--- Excerpted text Enclosed Below ---

As of August 2022, Jeni's had 37 ice cream flavors on their menu, with new and changing flavors based on seasonality and partnerships.

In 2021, Jeni's released a limited-edition flavor in honor of former President Joe Biden's inauguration. Biden visted Jeni's in Columbus while Vice President and considers it a favorite.

== Partnerships==
Jeni's partnered with Uncle Nearest Premium Whiskey in 2022 for the non-alcoholic 'Boozy Eggnog' flavor. They partnered again in December 2023 for a 'Hot Toddy' sorbet flavor, which was released in January 2024. Jeni's also partnered with American jam rock band Goose in June of 2025 for the Goose Tracks flavor.

--- End of Enclosed Excerpted text ---
--- Data supplied Enclosed Below ---

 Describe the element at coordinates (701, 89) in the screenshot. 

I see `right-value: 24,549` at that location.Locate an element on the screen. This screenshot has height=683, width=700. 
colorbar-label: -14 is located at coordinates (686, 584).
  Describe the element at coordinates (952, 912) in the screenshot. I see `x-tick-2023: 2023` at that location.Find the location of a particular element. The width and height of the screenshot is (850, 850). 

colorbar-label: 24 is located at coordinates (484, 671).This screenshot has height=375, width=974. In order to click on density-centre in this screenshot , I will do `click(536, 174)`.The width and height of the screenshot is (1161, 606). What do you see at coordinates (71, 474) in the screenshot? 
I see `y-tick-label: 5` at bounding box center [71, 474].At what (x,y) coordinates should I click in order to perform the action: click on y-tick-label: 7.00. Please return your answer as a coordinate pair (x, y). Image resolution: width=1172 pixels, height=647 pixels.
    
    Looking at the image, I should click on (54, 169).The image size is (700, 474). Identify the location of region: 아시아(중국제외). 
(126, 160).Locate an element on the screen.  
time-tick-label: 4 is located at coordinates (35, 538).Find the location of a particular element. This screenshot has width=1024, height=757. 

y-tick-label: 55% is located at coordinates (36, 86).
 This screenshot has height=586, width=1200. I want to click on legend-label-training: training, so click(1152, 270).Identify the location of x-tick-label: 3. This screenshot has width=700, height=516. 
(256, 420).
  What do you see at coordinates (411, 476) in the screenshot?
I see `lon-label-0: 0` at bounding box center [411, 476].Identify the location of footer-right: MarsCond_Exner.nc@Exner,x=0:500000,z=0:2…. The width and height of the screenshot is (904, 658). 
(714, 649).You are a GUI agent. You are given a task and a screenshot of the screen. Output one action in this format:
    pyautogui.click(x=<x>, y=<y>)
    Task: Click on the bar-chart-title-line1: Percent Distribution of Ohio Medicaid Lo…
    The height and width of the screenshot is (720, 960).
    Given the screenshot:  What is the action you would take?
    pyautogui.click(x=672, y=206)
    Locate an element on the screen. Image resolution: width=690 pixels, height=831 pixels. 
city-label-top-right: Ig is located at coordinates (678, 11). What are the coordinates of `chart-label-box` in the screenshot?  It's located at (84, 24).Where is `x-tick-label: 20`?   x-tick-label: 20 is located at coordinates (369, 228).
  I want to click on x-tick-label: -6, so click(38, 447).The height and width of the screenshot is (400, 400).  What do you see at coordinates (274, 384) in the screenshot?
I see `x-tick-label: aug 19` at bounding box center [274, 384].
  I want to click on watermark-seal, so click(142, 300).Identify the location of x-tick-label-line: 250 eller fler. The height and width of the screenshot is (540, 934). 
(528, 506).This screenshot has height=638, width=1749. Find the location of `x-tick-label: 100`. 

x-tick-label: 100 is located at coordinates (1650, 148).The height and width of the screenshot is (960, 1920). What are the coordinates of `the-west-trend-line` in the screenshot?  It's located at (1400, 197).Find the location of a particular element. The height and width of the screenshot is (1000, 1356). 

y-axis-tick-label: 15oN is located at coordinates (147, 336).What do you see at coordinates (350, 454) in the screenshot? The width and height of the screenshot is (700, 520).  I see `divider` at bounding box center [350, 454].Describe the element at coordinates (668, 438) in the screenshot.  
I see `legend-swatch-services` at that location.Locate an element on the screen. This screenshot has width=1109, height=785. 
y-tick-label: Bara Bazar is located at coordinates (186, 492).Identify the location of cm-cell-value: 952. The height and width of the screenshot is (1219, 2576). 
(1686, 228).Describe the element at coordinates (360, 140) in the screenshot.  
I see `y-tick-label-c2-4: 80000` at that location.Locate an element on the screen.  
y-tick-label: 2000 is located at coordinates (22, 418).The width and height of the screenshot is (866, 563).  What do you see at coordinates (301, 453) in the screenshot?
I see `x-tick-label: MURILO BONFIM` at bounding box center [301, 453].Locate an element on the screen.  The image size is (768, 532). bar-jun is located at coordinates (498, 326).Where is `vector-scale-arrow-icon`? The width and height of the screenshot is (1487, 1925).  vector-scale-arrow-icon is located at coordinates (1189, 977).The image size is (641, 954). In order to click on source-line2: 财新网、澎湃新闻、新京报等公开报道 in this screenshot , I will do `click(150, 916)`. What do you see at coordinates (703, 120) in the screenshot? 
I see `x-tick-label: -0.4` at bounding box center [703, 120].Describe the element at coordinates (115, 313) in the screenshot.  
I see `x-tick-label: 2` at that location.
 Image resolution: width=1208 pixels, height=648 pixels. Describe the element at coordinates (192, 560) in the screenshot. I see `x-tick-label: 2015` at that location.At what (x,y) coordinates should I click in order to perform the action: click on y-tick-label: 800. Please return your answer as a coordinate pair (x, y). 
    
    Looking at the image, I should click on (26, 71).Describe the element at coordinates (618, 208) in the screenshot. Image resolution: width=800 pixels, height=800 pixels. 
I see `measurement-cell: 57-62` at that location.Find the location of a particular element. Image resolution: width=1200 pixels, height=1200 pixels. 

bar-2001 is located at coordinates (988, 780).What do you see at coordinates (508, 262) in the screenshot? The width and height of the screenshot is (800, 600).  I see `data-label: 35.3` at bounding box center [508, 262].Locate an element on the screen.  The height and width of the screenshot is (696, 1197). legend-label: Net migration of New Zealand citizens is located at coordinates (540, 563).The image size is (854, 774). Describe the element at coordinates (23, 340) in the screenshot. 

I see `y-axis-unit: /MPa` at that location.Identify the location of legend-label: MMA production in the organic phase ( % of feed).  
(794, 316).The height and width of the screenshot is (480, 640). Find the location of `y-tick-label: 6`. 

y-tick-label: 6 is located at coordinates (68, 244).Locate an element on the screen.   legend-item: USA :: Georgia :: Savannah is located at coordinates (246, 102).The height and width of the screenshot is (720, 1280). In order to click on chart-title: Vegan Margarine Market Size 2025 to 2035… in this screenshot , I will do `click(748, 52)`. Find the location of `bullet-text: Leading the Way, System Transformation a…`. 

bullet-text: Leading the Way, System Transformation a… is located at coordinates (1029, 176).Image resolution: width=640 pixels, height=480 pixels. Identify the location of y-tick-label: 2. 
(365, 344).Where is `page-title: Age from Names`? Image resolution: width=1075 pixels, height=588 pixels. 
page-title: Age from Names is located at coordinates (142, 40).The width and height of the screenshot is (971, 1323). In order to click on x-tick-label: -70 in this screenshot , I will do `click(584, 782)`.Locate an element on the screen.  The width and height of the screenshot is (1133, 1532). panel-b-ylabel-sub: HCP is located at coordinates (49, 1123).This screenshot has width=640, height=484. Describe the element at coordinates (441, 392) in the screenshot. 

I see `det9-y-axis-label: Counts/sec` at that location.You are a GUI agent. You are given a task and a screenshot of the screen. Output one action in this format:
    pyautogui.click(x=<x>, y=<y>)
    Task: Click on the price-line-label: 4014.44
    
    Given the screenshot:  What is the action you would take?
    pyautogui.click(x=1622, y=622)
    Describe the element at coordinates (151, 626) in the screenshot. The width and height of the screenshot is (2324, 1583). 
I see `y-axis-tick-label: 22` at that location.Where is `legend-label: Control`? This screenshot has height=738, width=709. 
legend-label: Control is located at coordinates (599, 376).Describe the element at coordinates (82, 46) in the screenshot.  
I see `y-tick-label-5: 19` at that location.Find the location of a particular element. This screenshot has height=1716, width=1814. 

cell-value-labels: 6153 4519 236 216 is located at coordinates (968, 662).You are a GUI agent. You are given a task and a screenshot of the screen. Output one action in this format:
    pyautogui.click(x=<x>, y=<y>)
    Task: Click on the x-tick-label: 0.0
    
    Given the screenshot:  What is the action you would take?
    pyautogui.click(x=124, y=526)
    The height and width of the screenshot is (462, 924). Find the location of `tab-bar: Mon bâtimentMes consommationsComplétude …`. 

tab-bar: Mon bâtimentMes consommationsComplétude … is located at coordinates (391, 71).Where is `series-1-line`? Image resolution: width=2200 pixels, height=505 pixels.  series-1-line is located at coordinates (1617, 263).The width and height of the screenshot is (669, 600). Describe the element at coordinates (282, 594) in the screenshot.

--- End of Enclosed Data supplied ---

**Work required:** Retype the part of the Jeni's ice cream text that opens with the words containing "In 2021, Jeni's" and closes with "it a favorite.". The lines come from a different source than the text.

**Task answer:**
In 2021, Jeni's released a limited-edition flavor in honor of former President Joe Biden's inauguration. Biden visted Jeni's in Columbus while Vice President and considers it a favorite.